Pemerintah pusat dan daerah sudah sewajarnya meletakkan kegiatan menciptakan keramaian di dalam tingkat kewaspadaan tertinggi. Dalam hal ini, ketika penyelenggara acara mengajukan proposal kegiatan ke pemerintah, baik dari tingkat desa, kecamatan, maupun kabupaten/kota ketegasan dan pengawasan harus diterapkan.
Apabila penyelenggara tampak tidak bisa memegang komitmen untuk menjaga jarak, jangan beri izin untuk kegiatan. Apabila contoh kegiatannya adalah pernikahan, tetap bisa dilakukan di kantor urusan agama atau dinas kependudukan dan pencatatan sipil dengan hanya melibatkan mempelai, orangtua, dan saksi. Kesakralan pernikahan tidak terganggu.

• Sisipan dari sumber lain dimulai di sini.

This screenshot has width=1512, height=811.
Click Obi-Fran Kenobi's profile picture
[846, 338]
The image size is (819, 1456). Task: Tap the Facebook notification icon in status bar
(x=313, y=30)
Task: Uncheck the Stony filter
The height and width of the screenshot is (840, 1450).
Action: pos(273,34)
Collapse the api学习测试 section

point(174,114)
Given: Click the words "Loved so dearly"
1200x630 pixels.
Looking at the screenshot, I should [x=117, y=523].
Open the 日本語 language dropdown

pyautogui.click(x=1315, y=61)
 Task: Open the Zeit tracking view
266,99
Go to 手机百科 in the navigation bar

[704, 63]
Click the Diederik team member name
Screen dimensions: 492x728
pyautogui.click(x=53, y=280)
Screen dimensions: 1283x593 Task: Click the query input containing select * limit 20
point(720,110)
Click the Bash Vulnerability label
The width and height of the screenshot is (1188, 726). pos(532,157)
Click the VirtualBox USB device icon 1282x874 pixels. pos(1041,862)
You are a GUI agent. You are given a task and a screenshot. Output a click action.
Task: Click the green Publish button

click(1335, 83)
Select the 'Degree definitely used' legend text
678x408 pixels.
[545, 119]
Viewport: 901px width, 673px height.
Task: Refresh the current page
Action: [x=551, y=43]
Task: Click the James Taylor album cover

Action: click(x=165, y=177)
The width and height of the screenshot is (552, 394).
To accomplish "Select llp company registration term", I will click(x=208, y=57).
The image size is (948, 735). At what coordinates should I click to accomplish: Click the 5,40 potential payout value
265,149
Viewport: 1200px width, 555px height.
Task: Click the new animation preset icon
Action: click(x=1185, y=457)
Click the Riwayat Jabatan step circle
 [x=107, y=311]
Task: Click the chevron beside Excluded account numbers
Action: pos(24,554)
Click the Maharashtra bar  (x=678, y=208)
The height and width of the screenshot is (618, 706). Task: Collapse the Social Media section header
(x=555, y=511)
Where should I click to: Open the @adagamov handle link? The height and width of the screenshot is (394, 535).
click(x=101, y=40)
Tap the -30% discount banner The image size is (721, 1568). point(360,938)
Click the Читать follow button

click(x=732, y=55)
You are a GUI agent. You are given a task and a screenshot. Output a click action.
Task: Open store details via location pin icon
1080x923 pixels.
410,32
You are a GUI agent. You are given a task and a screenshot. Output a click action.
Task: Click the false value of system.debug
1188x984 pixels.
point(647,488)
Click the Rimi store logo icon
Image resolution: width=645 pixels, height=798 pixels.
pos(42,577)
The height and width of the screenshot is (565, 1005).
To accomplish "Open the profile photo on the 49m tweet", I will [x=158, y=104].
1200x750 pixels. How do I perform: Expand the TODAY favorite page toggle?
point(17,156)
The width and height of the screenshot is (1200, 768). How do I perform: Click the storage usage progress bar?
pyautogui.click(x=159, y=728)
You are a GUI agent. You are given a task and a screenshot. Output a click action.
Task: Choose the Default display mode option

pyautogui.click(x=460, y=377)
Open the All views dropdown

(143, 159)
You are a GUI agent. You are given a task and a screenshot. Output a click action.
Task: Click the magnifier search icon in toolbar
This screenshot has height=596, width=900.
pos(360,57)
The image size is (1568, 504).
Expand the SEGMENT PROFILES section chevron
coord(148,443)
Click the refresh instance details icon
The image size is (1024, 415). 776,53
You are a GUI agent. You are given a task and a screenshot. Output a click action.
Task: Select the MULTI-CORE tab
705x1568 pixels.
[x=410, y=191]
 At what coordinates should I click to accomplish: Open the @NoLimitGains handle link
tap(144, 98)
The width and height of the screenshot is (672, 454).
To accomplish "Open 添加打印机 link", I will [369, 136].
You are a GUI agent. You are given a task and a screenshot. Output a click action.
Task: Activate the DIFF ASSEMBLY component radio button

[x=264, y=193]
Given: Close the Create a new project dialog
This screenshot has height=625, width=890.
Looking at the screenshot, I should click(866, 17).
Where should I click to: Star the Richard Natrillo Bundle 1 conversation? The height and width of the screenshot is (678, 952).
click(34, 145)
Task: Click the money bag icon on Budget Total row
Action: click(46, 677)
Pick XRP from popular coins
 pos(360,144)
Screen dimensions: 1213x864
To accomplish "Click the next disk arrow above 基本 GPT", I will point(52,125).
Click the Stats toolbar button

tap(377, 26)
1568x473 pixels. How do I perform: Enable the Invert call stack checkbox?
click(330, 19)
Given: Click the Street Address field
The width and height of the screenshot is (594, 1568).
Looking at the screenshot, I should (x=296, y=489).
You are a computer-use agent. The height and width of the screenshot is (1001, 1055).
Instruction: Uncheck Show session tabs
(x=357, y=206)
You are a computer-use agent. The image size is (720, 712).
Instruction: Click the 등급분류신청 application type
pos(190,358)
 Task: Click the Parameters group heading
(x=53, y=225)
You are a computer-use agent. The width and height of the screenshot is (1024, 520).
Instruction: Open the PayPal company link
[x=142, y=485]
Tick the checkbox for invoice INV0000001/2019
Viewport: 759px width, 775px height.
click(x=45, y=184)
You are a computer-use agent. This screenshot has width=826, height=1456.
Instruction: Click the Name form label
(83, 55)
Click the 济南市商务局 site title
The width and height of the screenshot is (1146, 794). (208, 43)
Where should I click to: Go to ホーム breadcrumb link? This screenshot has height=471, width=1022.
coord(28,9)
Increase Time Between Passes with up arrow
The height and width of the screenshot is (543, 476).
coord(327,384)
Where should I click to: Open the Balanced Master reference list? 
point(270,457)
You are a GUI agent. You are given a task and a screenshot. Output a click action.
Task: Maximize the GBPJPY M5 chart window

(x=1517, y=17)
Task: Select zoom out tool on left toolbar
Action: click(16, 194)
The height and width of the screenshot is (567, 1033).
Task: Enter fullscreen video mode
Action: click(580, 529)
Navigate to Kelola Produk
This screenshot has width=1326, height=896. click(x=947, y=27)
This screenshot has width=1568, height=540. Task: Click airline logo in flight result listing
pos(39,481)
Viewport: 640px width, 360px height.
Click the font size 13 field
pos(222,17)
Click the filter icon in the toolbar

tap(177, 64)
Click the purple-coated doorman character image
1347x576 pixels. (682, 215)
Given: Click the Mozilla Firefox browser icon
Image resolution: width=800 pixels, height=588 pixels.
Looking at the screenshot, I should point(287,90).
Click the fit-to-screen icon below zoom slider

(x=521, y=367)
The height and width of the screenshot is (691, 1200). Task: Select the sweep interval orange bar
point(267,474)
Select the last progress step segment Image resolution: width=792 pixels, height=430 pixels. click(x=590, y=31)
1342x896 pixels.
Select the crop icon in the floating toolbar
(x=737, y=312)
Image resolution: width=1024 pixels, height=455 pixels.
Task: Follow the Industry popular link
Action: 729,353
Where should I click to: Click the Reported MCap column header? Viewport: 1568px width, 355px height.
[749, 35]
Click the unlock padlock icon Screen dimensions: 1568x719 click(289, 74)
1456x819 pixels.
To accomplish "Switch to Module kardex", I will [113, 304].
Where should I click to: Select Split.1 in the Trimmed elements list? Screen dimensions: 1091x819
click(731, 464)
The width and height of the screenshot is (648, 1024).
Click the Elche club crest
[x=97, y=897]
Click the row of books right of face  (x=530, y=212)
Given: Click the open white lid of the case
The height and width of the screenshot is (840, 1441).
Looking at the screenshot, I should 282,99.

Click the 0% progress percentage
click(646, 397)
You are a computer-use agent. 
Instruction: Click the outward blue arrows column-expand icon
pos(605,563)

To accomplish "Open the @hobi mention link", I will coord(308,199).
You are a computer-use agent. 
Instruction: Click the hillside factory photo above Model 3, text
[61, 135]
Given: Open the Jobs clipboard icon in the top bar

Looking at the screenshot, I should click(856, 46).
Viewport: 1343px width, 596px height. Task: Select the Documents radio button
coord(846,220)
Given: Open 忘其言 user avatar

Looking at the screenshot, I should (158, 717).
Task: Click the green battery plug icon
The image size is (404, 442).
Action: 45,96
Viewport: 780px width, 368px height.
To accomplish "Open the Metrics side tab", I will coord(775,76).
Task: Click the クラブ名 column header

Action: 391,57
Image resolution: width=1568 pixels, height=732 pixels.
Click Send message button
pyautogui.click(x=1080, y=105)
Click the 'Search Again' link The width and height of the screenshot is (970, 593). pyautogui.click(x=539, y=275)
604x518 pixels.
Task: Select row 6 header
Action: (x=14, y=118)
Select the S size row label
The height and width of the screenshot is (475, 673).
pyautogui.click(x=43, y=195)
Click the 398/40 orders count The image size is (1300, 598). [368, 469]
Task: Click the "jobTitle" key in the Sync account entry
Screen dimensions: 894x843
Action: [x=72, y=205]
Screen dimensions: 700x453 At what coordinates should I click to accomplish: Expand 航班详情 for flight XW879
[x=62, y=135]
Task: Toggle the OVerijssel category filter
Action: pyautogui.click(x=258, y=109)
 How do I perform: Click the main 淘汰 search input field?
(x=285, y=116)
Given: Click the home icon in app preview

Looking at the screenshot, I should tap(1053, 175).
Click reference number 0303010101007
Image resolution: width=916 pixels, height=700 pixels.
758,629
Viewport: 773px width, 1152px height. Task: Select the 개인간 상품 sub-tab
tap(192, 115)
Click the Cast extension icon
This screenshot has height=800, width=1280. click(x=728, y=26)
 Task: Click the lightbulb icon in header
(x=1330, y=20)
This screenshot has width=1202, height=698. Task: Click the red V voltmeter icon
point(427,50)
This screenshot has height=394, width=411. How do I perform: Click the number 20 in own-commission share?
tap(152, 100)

Aspek kedua ialah terkait denda. Syaifudin memaparkan, di satu sisi denda membuat sebagian orang takut dan menunjukkan keseriusan pemerintah memberi sanksi. Akan tetapi, di sisi lain, denda justru bisa melemahkan maksud dari aturan itu karena akan ada kelompok masyarakat yang memandang aturan dari nilai nominalnya.
”Bagi masyarakat yang belum memahami tujuan aturan untuk melindungi keselamatan diri sendiri dan orang lain akan muncul pemikiran: tidak apa-apa melanggar aturan, toh saya mampu membayar. Jadi, sebaiknya kategori denda juga dievaluasi dan ditingkatkan lagi nominalnya,” tutur Syaifudin.
Efek jera
Antropolog Lembaga Ilmu Pengetahuan Indonesia (LIPI), Fadjar Thufail, menjelaskan, pelanggaran aturan telah membudaya di Indonesia karena sanksi, baik legal, adat, sosial, maupun komunal, banyak yang tidak bergigi dan memberi efek jera. Akibatnya, dalam kehidupan publik, tidak ada keselarasan antara aturan dan perilaku.
”Ada pembiaran ketika seseorang mengatakan akan berkomitmen pada suatu nilai dan norma, tetapi kenyataan bersikap sebaliknya,” ujarnya.
Perbedaan antara sikap dan perilaku bukan hal yang khas di Indonesia saja, melainkan juga di negara-negara lain. Perbedaannya ialah, di negara lain perbuatan itu tidak langsung dilupakan masyarakat. Jika tidak ada sanksi legal yang diterapkan, sanksi sosial berjalan dengan megingatkan masyarakat terhadap kesalahan yang pernah dilakukan individu tersebut disertai pesan agar tidak mengikuti jejak yang serupa.
Sebaliknya, di Indonesia, kebanyakan pelanggaran, baik besar maupun kecil, banyak diselesaikan dengan cara kekeluargaan. Menurut Fadjar, cara kekeluargaan sendiri sebenarnya tidak masalah apabila menjamin ada efek jera bagi pelaku dan pembelajaran bagi orang lain.